### Directions
Rewrite each line of the listing with "button" changed to "control" and everything else kept the same. Leave the pictures out of your answer.

[Recorded data]
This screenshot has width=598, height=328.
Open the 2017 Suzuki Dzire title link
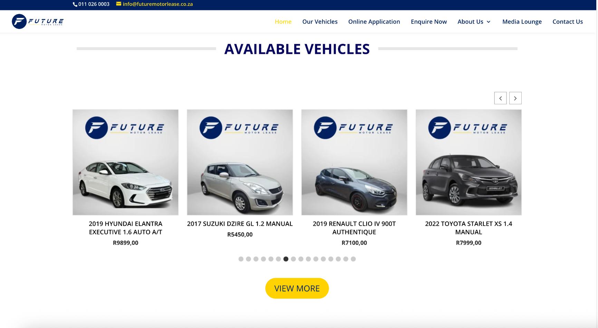click(240, 224)
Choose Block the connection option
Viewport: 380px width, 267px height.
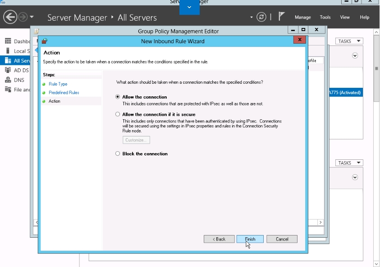tap(118, 154)
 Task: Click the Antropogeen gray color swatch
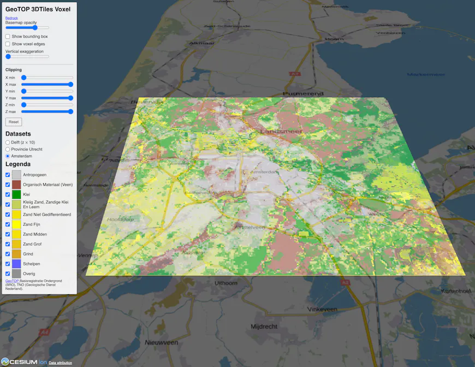coord(16,174)
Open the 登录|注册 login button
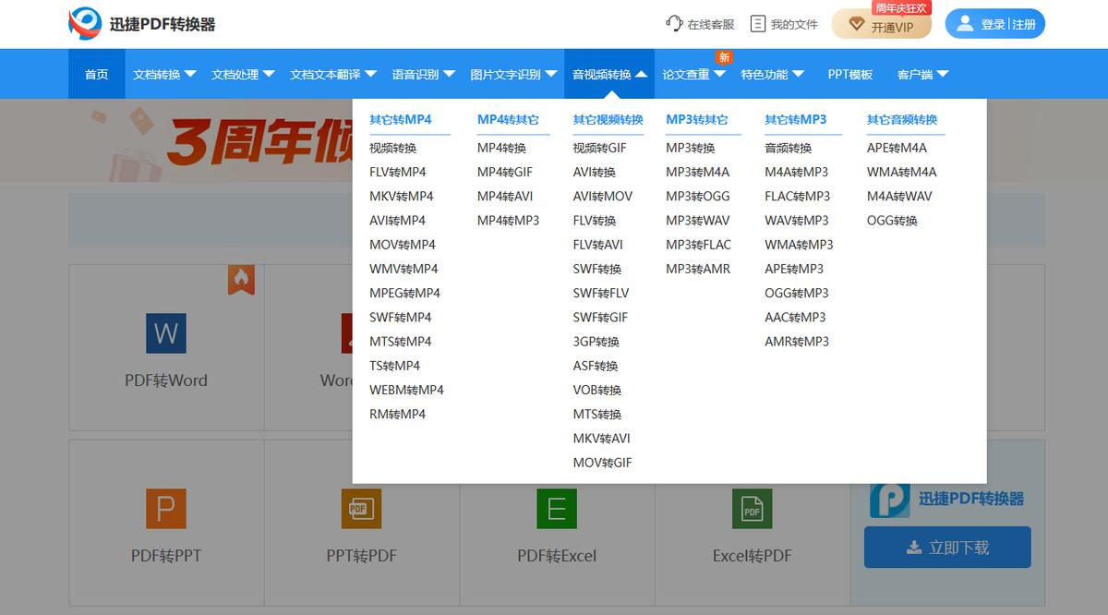 pyautogui.click(x=994, y=23)
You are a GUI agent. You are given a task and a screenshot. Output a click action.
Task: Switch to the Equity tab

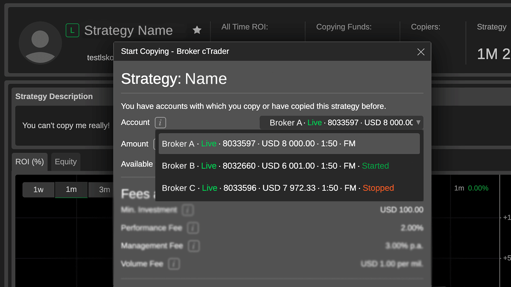(x=65, y=161)
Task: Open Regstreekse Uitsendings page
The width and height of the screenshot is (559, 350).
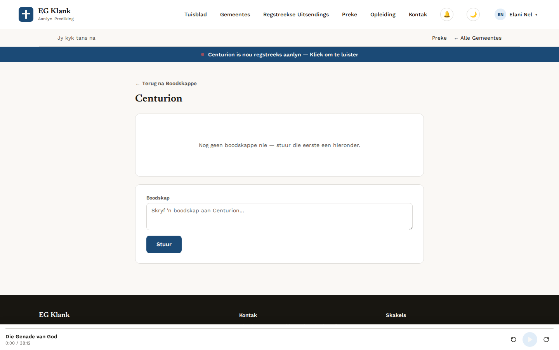Action: pos(296,14)
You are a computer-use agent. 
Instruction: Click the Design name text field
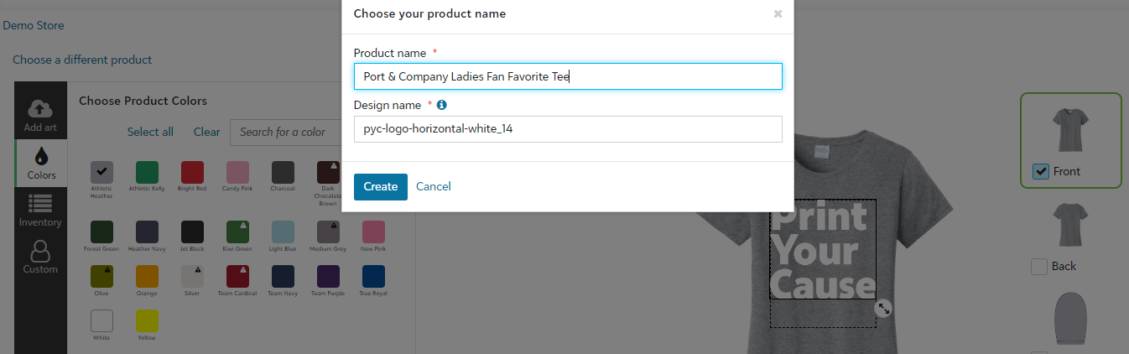click(568, 129)
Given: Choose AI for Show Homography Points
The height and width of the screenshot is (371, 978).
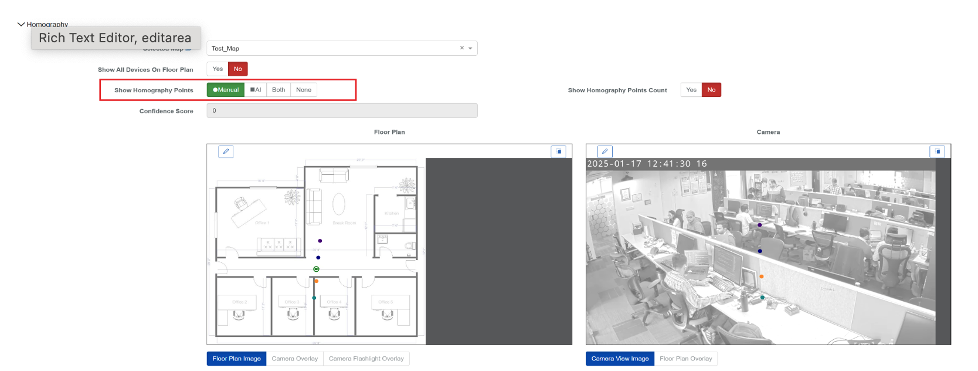Looking at the screenshot, I should click(256, 90).
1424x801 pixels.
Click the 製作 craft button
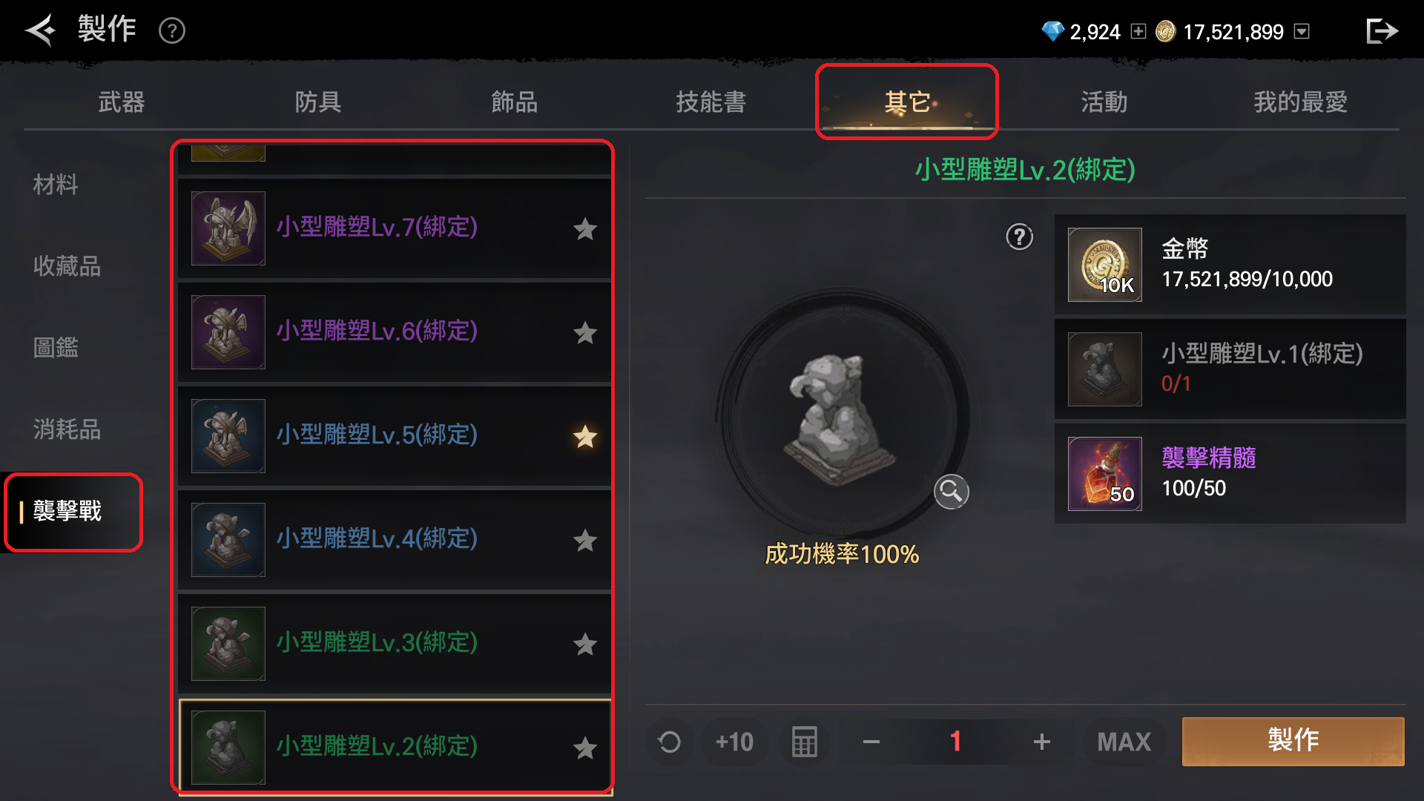[x=1293, y=741]
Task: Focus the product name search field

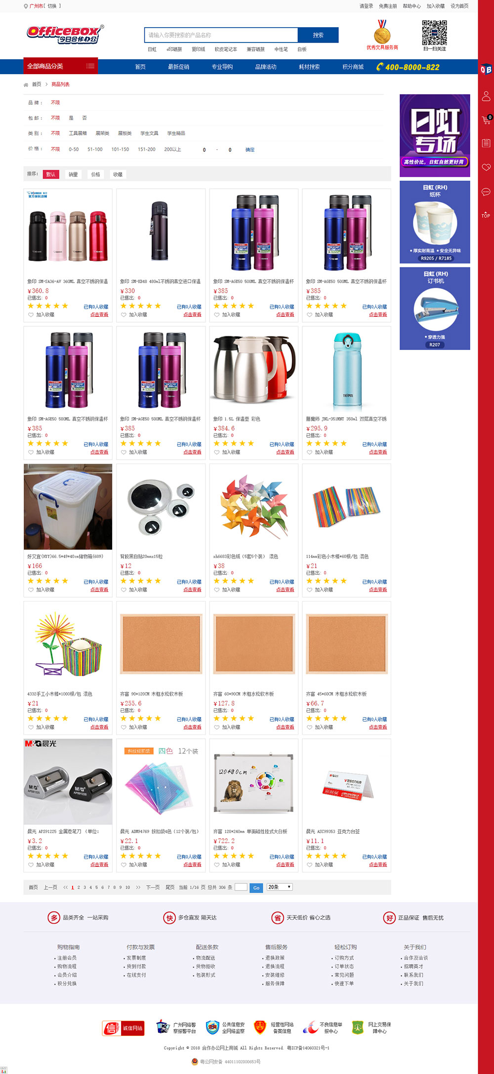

### Response for this exercise
This screenshot has width=598, height=328.
Open the 2017 Suzuki Dzire title link
click(240, 224)
Choose Block the connection option
Viewport: 380px width, 267px height.
tap(118, 154)
 Task: Click the Antropogeen gray color swatch
coord(16,174)
Open the 登录|注册 login control
 pyautogui.click(x=994, y=23)
You are a GUI agent. You are given a task and a screenshot. Output a click action.
Task: Switch to the Equity tab

(x=65, y=161)
Task: Open Regstreekse Uitsendings page
The width and height of the screenshot is (559, 350).
Action: pos(296,14)
You are a computer-use agent. 
Instruction: Click the Design name text field
click(568, 129)
Given: Choose AI for Show Homography Points
The height and width of the screenshot is (371, 978).
Looking at the screenshot, I should click(256, 90).
1424x801 pixels.
Click the 製作 craft control
[x=1293, y=741]
Task: Focus the product name search field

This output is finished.